1)  I understand quality leaves can be infused multiple times.    My question is, how much time can pass between infusions and how should I store the used leaves beetween infusions.      If I want to make two cups of tea on Saturday morning, but that's all I want for that morning, do they keep until Sunday??

2). How long does  loose tea keep? (tea that hasn't been infused).  It seems that it can keep for some time and that it's not like coffee where you want to use it up within a short time after it's roasted.  Weeks?  Months? A year?

Once the leaves have been infused, I will prepare the subsequent infusions within a few hours. Personally, I would not keep them for 24 hours, however others may be successful with that much time elapsed.

The keeping quality of different teas varies greatly. "Mature" black teas may keep for a very long time if sealed in a container and kept away from moisture, light and heat - or extreme variations in temperature.

They can easily keep for a year or even longer, simply brew a cup and see how it tastes.

Oolongs and white teas seem to lose their strength more rapidly, however I recently brewed some Iron Goddess of Mercy oolong that I purchased in March '07 and it turned out a very nice cup with no loss of the "peachy" tones that I expect in this type of tea.

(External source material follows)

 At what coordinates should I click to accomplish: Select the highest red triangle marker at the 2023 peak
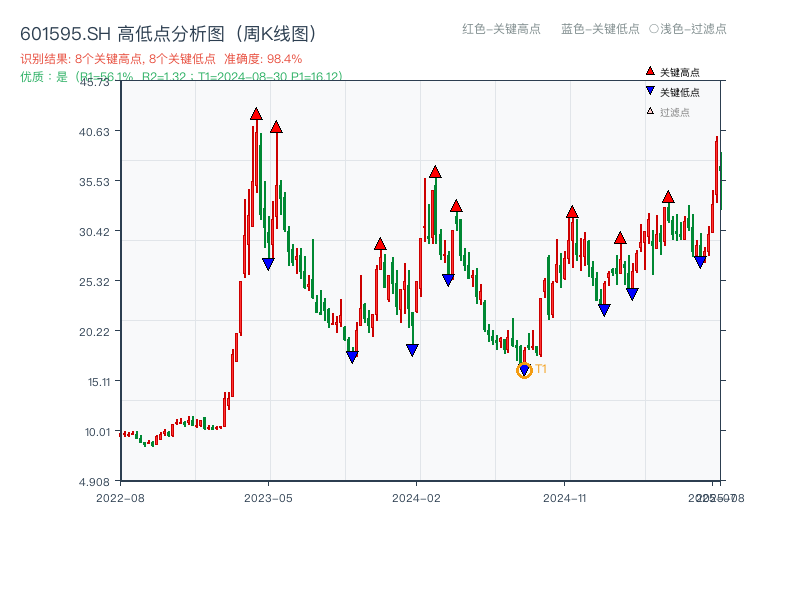point(255,115)
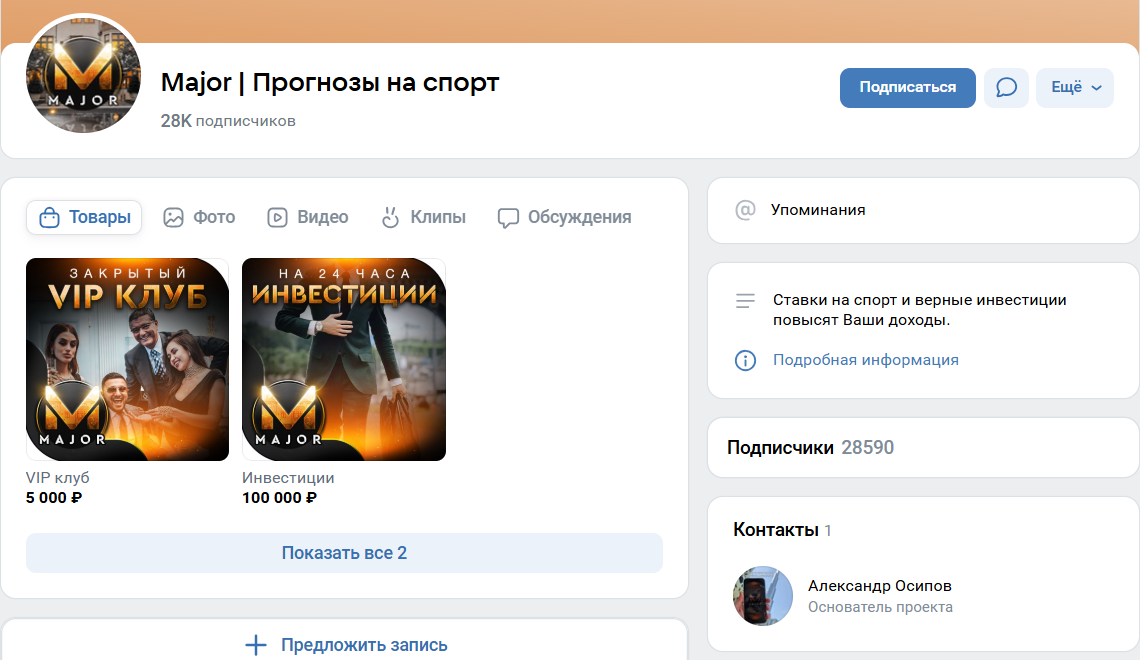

Other teas may deteriorate far more rapidly and unless you are buying a "bespoke" or single source tea and know the date of the flush or when it was picked and processed, you have no way of knowing how long it was stored before your purchase.

My rule has always been to try a tea, particularly before brewing it to serve to guests and if it tastes good, use it. If it has little flavor or an unpleasant or musty flavor, I toss it into the compost.

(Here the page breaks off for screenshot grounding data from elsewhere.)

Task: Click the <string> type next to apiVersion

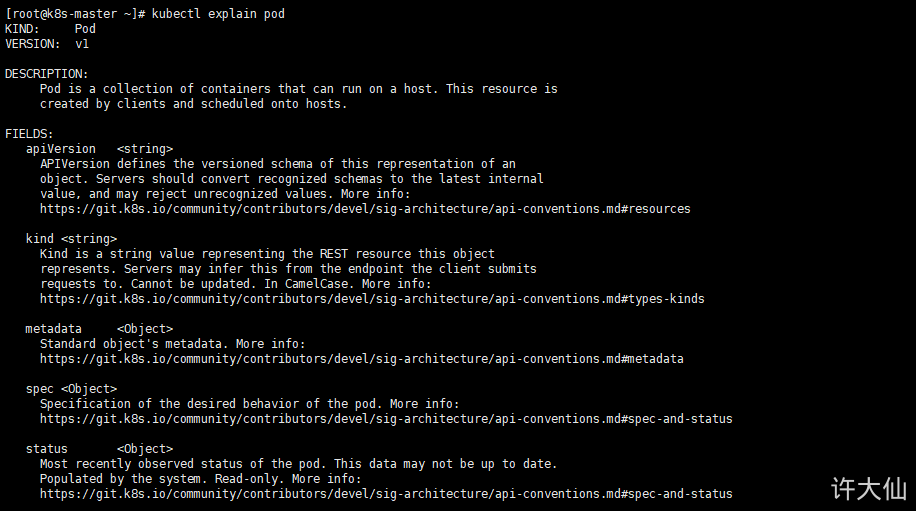Action: tap(145, 149)
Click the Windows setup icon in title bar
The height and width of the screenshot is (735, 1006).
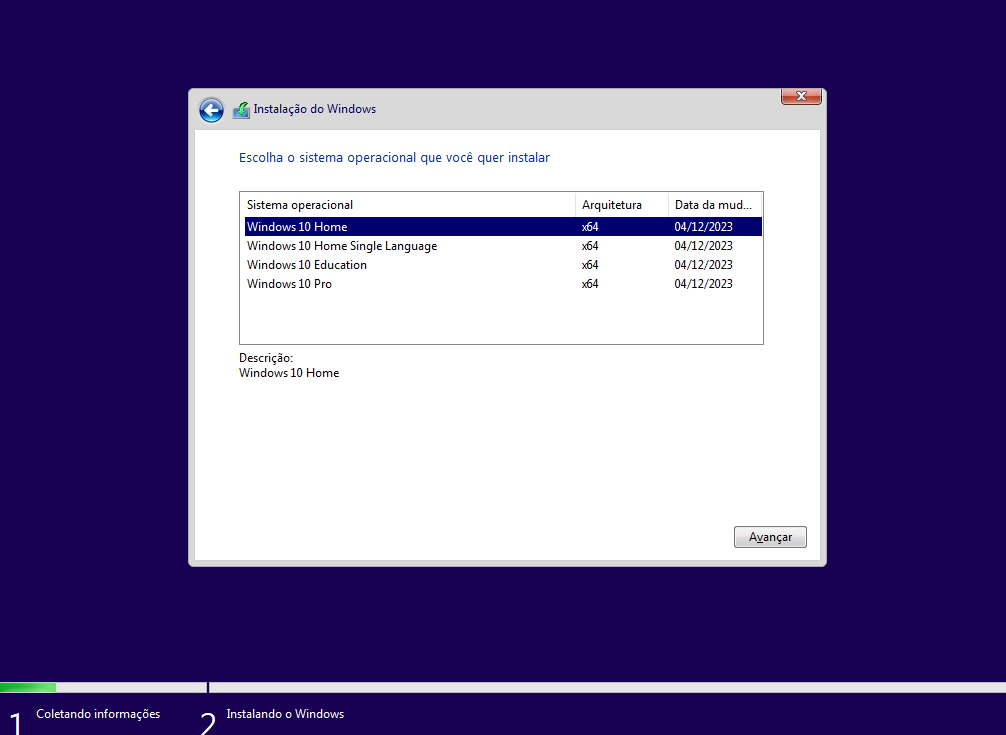coord(241,110)

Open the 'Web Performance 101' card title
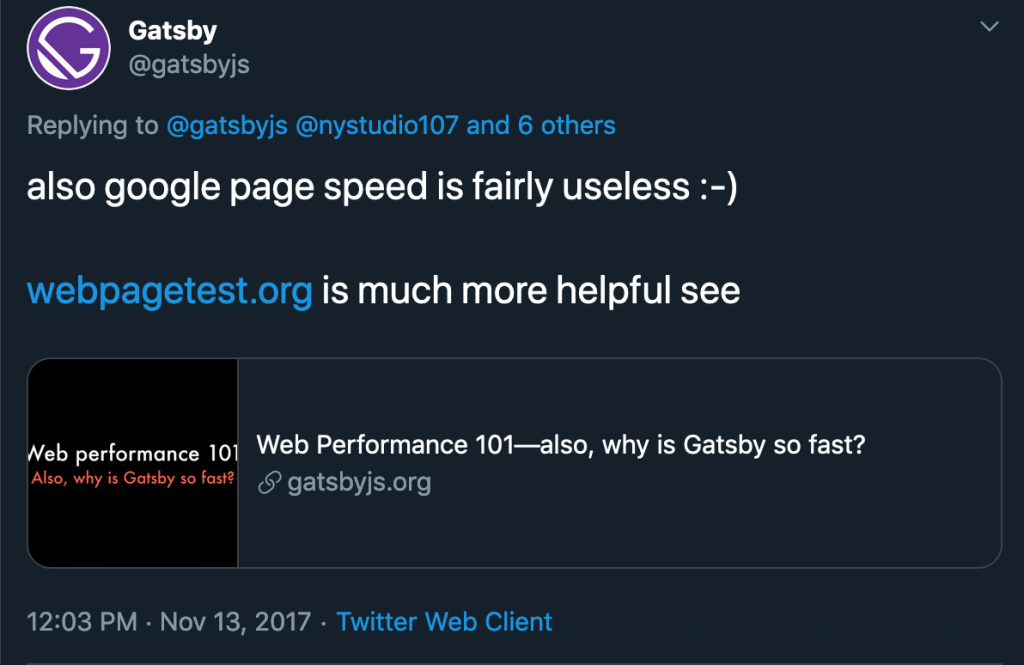560,445
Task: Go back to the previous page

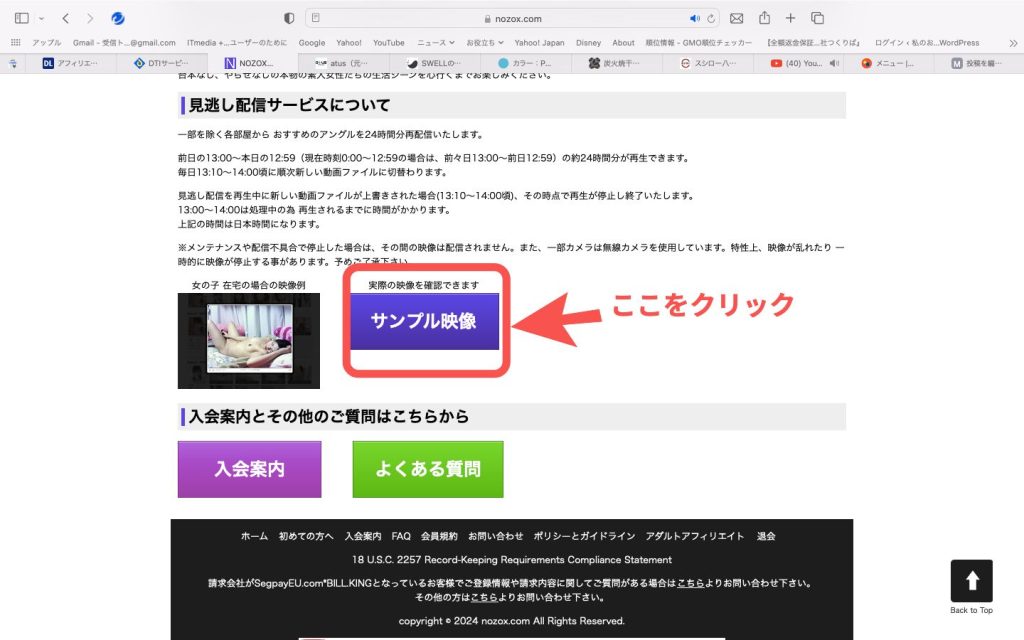Action: tap(66, 18)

Some teas are tossed soon after purchase because to me they have an "off" flavor and I decided that I made a mistake in that particular purchase and make a note not to buy that particular tea again.

I like flavored teas, blended with various herbs, flours, spices and so on. I mentioned on another thread that I will set these aside for a few months (or longer) and find that they mellow with time and a blend that may be harsh and too strong originally becomes very pleasant after some of the stronger flavors have lost some of their potency.

Don't be hesitant about experimenting, dumping out a cup or even an entire pot of tea is not a huge waste (unless it is one of the uber-expensive ones) and by all means order samples from the online vendors.

Harney & Sons, Adagio and most of the others all send generous samples for very reasonable cost.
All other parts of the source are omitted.